In chronicle-1.9.1 there used to be a demo2 sample that exemplified how to use the source and sink. I can not find that sample in chronicle-3.2.6. How are the source and sink being used in the latest version?

Thanks,
Vladimir

Luca Burgazzoli

unread,
Oct 26, 2014, 7:34:44 AM10/26/14
to java-ch...@googlegroups.com


- set up a source
InetSocketAddress address = new InetSocketAddress("localhost", 9876);
Chronicle chronicle = new VanillaChronicle("/tmp/chronicle");
Chronicle source = new ChronicleSource( chronicle , address)

- set up an in memory sink (does not replicate the source locally):
Chronicle sink1 = new ChronicleSink(address)

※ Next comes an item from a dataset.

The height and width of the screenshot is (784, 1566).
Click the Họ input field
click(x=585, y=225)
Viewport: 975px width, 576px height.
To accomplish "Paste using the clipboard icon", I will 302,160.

- set up a replica sink (creates a copy of the source to the given chronicle):
Chronicle chronicle1 = new VanillaChronicle("/tmp/chronicle-1");
Chronicle sink1 = new ChronicleSink(chronicle1, address);

- set up a shared chronicle sink (shares a chronicle with the source and uses tcp/ip to avoid busy loops and query the source for new data):
Chronicle sink2 = new ChronicleSink(chronicle, ChronicleSinkConfig.DEFAULT().clone().sharedChronicle(true), address)



--
You received this message because you are subscribed to the Google Groups "Chronicle" group.

Puiu Vlad

unread,
Oct 29, 2014, 10:59:47 PM10/29/14
to java-ch...@googlegroups.com
Thanks Luca, I gave the tests a cursory glance, but I will do it again more carefully. But in the meantime, maybe you could answer some quick questions.

Both the source and the sink (replica and shared) wrap chronicles. A chronicle has methods to create appenders and tailers, and so do sinks and sources (sink does not create apenders though). 

What is the difference between the source appender and its underlying chronicle appender (and the source tailer and underlying chronicle tailer, and the sink tailer and the underlying chronicle tailer)? Are they interchangeable objects? Why am I writing to the source appender and not the underlying chronicle appender?

What I am trying to accomplish is to write to a source which disseminates records to sinks connected to it, and also that can be read as a chronicle by local processes. And on the sink side, if the records get replicated as soon as the sink connects to the source can I just read them (in a different process) from the underlying chronicle? Or am I misunderstanding the sinks and sources?

Thanks,
Vladimir

Peter Lawrey

unread,
Oct 30, 2014, 4:07:10 AM10/30/14
to java-ch...@googlegroups.com

If you have two processes on the same machine, all you need is a chronicle eg VanillaChronicle.
If you need distribution between machines this requires replication. We only support TCP replication for chronicle.
When using replication you need to work with the wrapped source and sink as these implement the notification and receiving of changes in an efficient near sychronous manner. I.e. A background thread is notified when you append an entry to send it ASAP without slowing the appending thread.

Puiu Vlad

unread,
Oct 31, 2014, 10:51:00 PM10/31/14
to java-ch...@googlegroups.com
Hi Peter,

I am trying to use a tight loop to read from a set of chronicles, some of them local and some of them remote.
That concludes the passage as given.